Advanced Television

2024, less will be more

January 4, 2024

At this time last year, I was writing about the shameful shambles that was the inevitable disintegration of Richard Sharp’s tenure as BBC Chair. A cash machine crony of Boris Johnson, his tenure was nothing short of embarrassing all round. It has taken a year for a new Chair, Samir Shah, to be named. The process has been as arcane and opaque as ever, but he is, at least, an experienced broadcast executive in both the public and private sector.

So, a good start to the media year? Reasons to be cheerful for 2024? As ever, it will depend on your perspective – i.e. where you are seeing things from. If you have ridden the wave of streamer competition, and its over investment in content, then it will be relatively lean time. On the other hand, if you are an investor in streamers, the picture might look better, either as a consolidator or as a willing target of consolidation.

If you are a streamer executive, it might be a nervous year. There will definitely be more consolidation and, therefore, much musical chairs to decide who gets to run the reduced number of players.

And the content itself? The Golden Age of continuing drama may prove to have been short-lived. As with movies, the best of them will be long remembered, but many more will be long forgotten. Unlike movies – where even bad ones can be consumed again without wasting too much time – no one is ever going to watch a mediocre 10-part series again.

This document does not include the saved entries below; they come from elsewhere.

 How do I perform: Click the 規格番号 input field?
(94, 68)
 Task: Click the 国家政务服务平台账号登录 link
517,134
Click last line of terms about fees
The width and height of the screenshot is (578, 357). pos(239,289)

Meanwhile, more reasons for optimism, some films in 2023 – Oppenheimer, Barbie, Napoleon – were successful despite not being sequels or prequels or culled from a comic.

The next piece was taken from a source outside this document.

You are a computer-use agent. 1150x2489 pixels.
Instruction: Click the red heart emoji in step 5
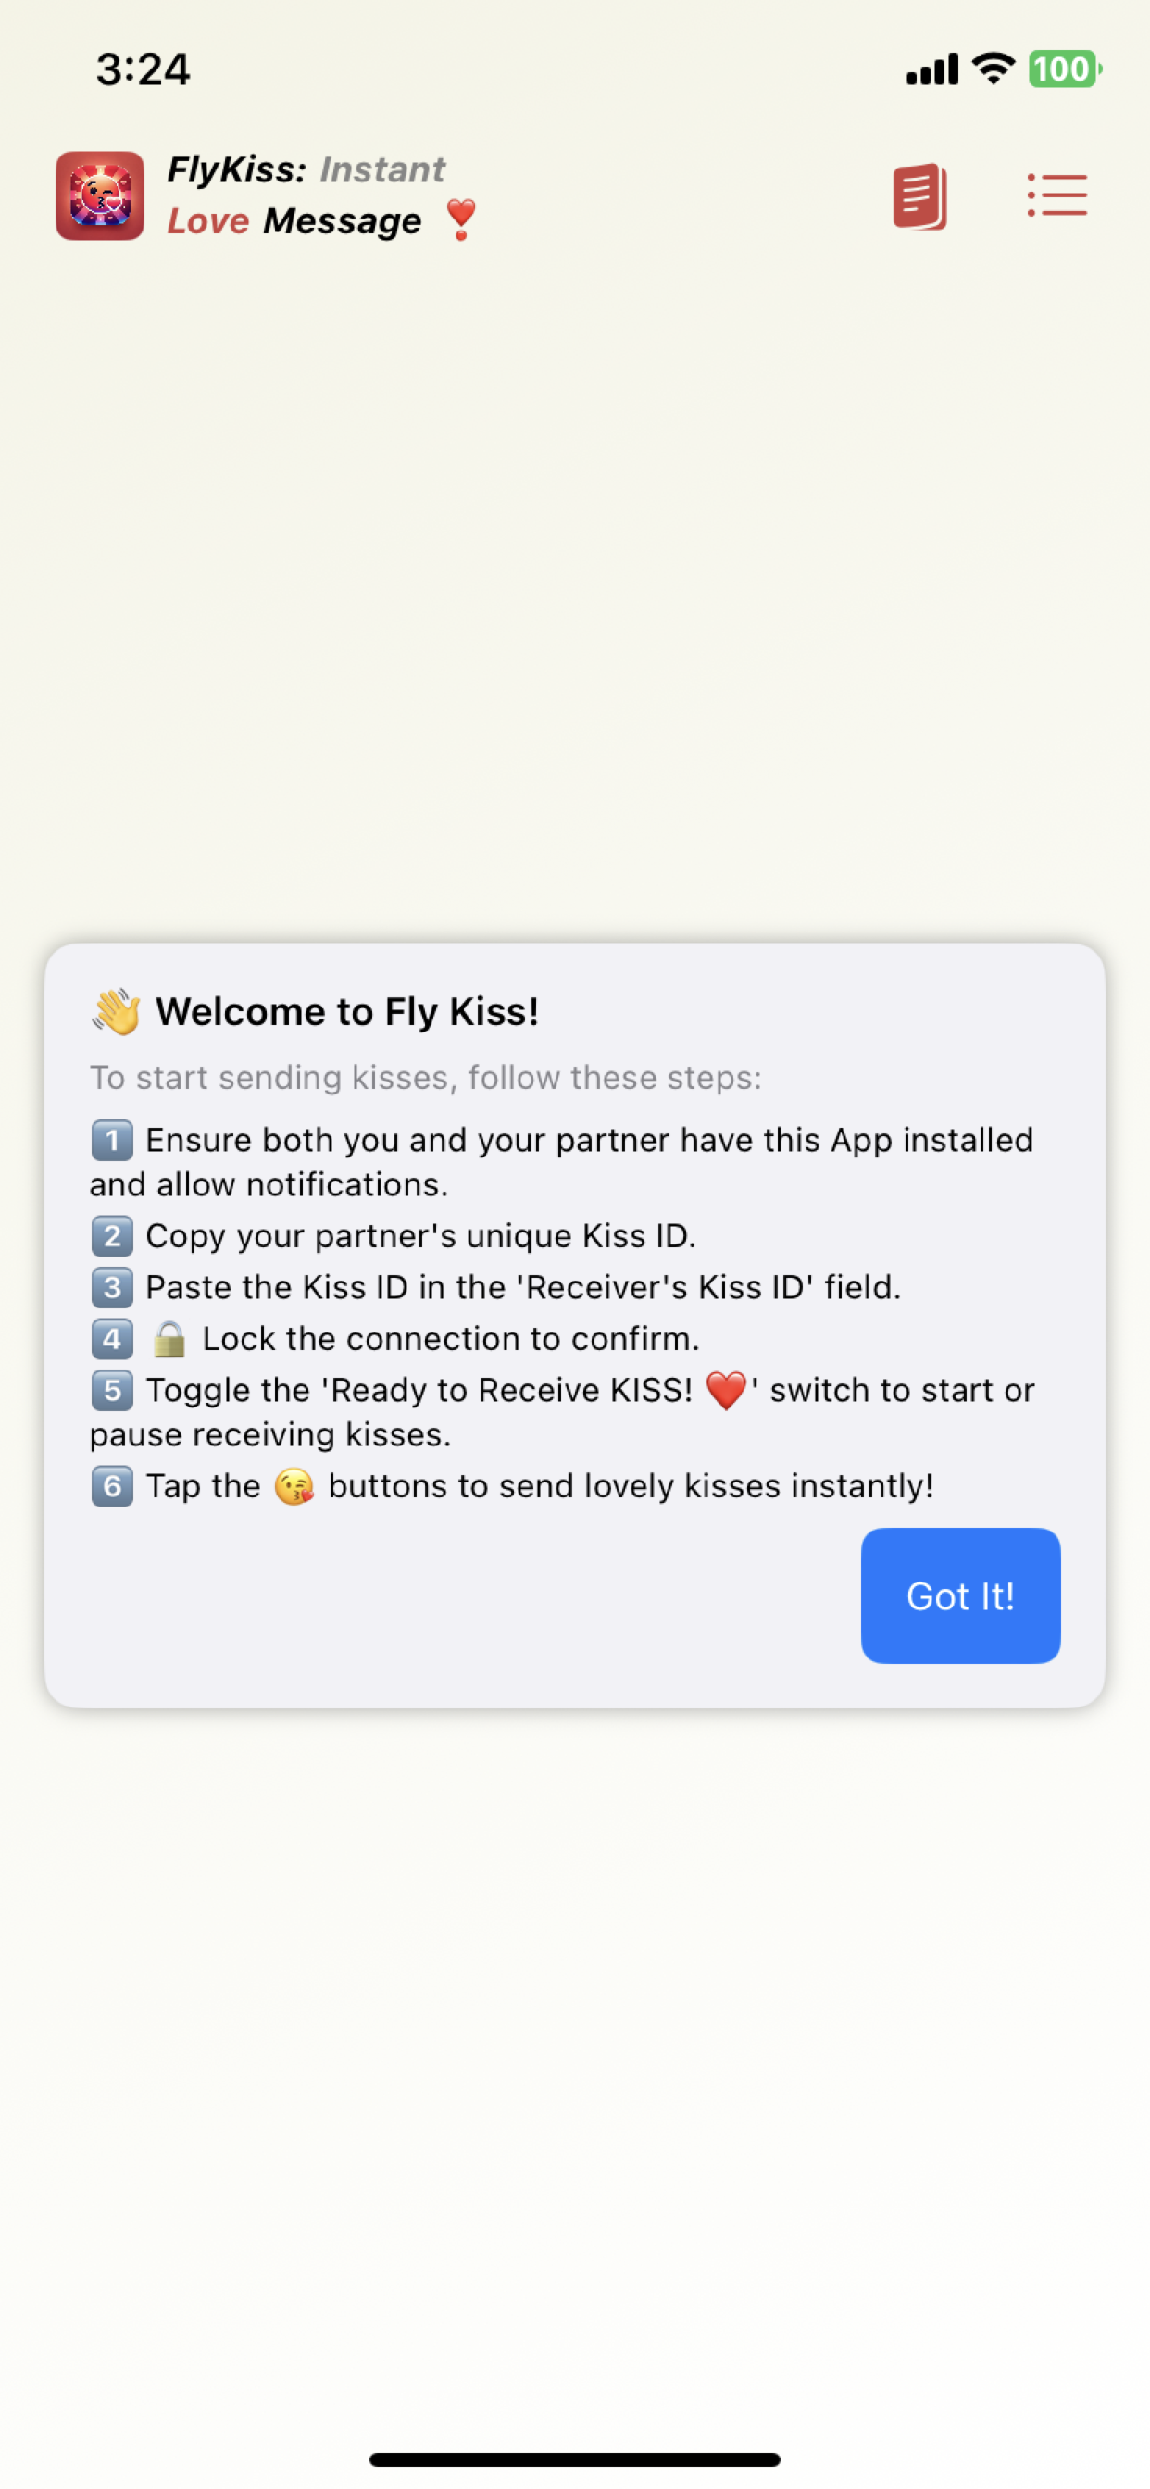[726, 1388]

Given the bad economics of expensive TV dramas, other overlooked genres could also make a comeback. Will 2024 be the first year of a breakthrough soap on a streamer? And sitcoms: look at what is still paid for Friends. Expect more – and hopefully with the sense to loss-lead the first season; Schitt’s Creek was a sleeper success, and many classic series of the past would now have been cancelled on the basis of their first-run ratings.

What about how the shows will be found? Service providers are already pushing the envelope on ‘de-channelling’ – providing unified screens of shows from across the consumer’s subscriptions. Will 2024 see the first effective third-party guide available for all channels, including links to the content? Will RoI pressures even drive streamers towards letting service providers make a PPV proposition for some of their shows?